Notwithstanding anything herein or implied by law to the contrary, the
agreements of each Credit Party set forth in Sections 2.15(c), 2.16, 2.17, 10.2,
10.3 and 10.4 and the agreements of Lenders set forth in Sections 2.14, 9.3(b)
and 9.6 shall survive the payment of the Loans and the termination hereof.

     10.9 No Waiver; Remedies Cumulative. No failure or delay on the part of any
Agent or any Lender in the exercise of any power, right or privilege hereunder
or under any other Credit Document shall impair such power, right or privilege
or be construed to be a waiver of any default or acquiescence therein, nor shall
any single or partial exercise of any such power, right or privilege preclude
other or further exercise thereof or of any other power, right or privilege. The
rights, powers and remedies given to each Agent and each Lender hereby are
cumulative and shall be in addition to and independent of all rights, powers and
remedies existing by virtue of any statute or rule of law or in any of the other
Credit Documents or any of the Hedge Agreements. Any forbearance or failure to
exercise, and any delay in exercising, any right, power or remedy hereunder
shall not impair any such right, power or remedy or be construed to be a waiver
thereof, nor shall it preclude the further exercise of any such right, power or
remedy.

     10.10 Marshalling; Payments Set Aside. Neither any Agent nor any Lender
shall be under any obligation to marshal any assets in favor of any Credit Party
or any other Person or against or in payment of any or all of the Obligations.
To the extent that any Credit Party makes a payment or payments to
Administrative Agent or Lenders (or to Administrative Agent, on behalf of
Lenders), or Administrative Agent or Lenders enforce any security interests or
exercise their rights of setoff, and such payment or payments or the proceeds of
such enforcement or setoff or any part thereof are subsequently invalidated,
declared to be fraudulent or preferential, set aside and/or required to be
repaid to a trustee, receiver or any other party under any bankruptcy law, any
other state or federal law, common law or any equitable cause, then, to the
extent of


                                       72



such recovery, the obligation or part thereof originally intended to be
satisfied, and all Liens, rights and remedies therefor or related thereto, shall
be revived and continued in full force and effect as if such payment or payments
had not been made or such enforcement or setoff had not occurred.

     10.11 Severability. In case any provision in or obligation hereunder or any
Note shall be invalid, illegal or unenforceable in any jurisdiction, the
validity, legality and enforceability of the remaining provisions or
obligations, or of such provision or obligation in any other jurisdiction, shall
not in any way be affected or impaired thereby.

▸ Given problem A
In the credit agreement excerpt, rewrite everything from "Notwithstanding anything herein" down to "the termination hereof.", changing "Credit Party" to "Loan Party".
▸ Given problem B
List every numbered section heading in the credit agreement excerpt, with its section number.

▸ Data shown
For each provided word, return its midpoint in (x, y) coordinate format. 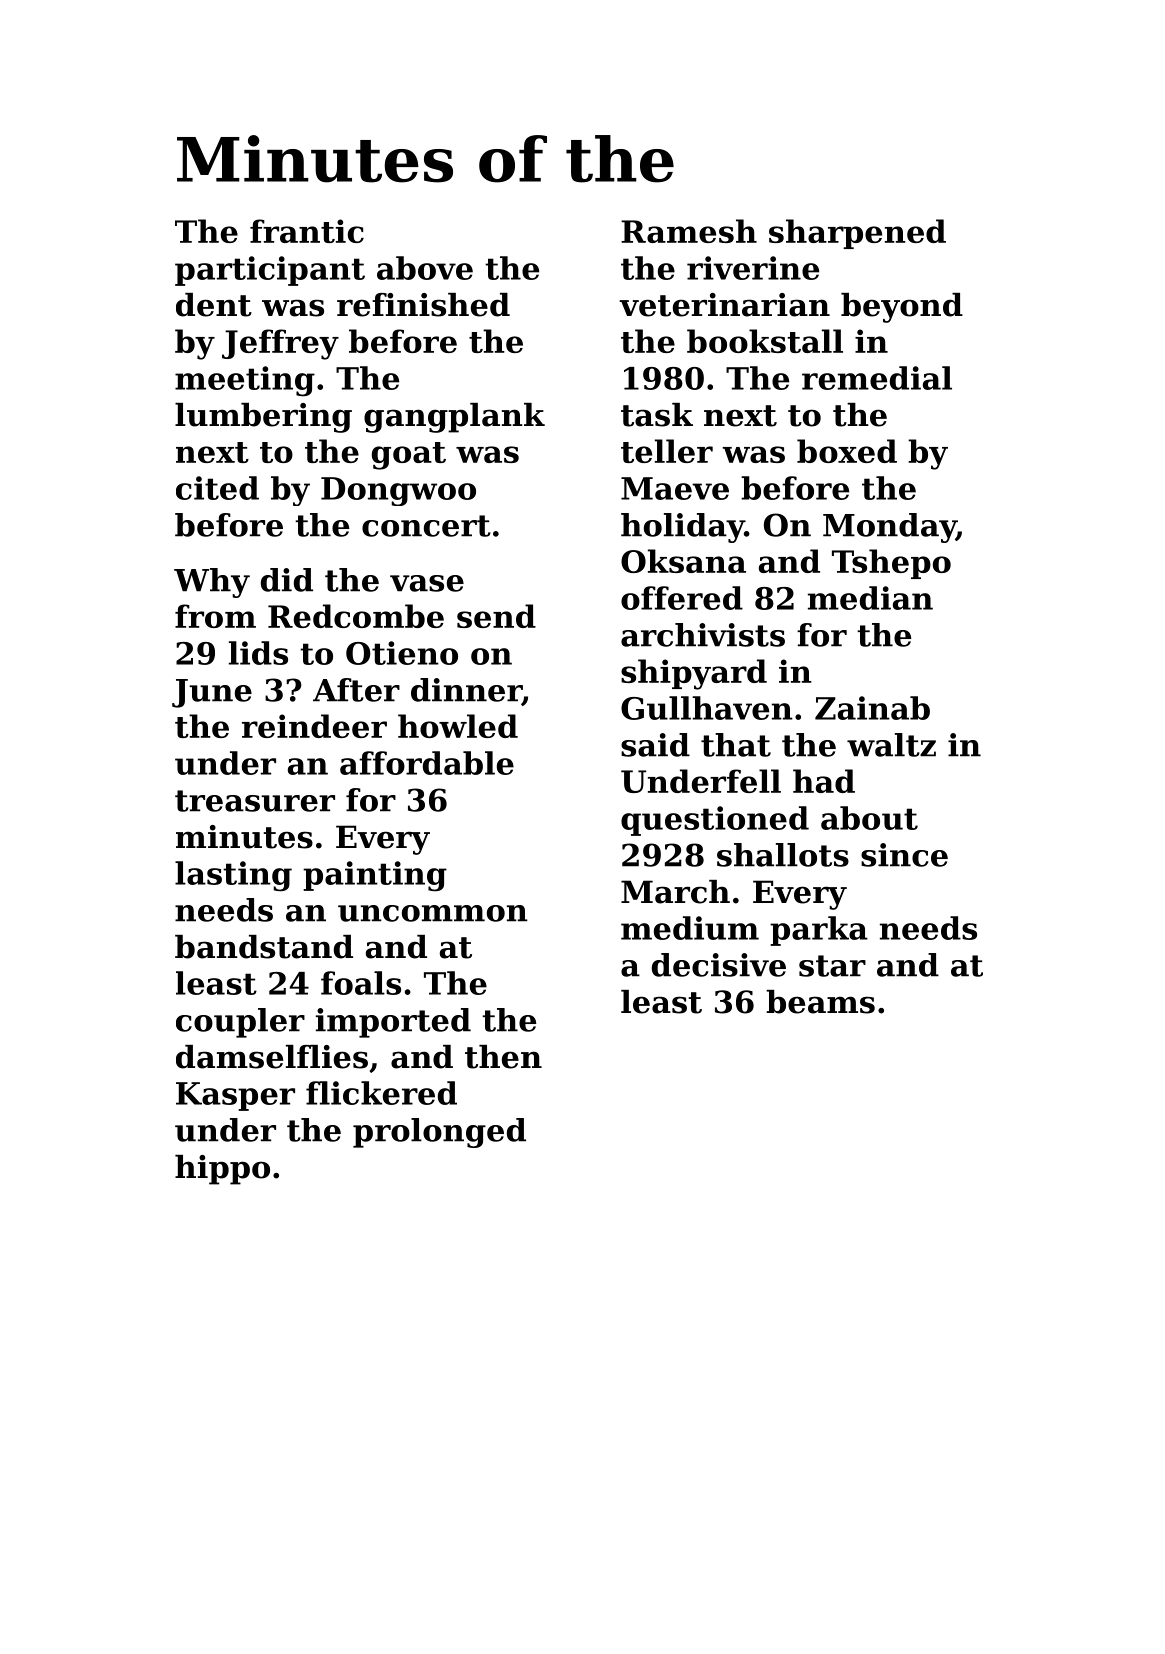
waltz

▸ Exercise answer A
Notwithstanding anything herein or implied by law to the contrary, the
agreements of each Loan Party set forth in Sections 2.15(c), 2.16, 2.17, 10.2,
10.3 and 10.4 and the agreements of Lenders set forth in Sections 2.14, 9.3(b)
and 9.6 shall survive the payment of the Loans and the termination hereof.

▸ Exercise answer B
10.9 No Waiver; Remedies Cumulative
10.10 Marshalling; Payments Set Aside
10.11 Severability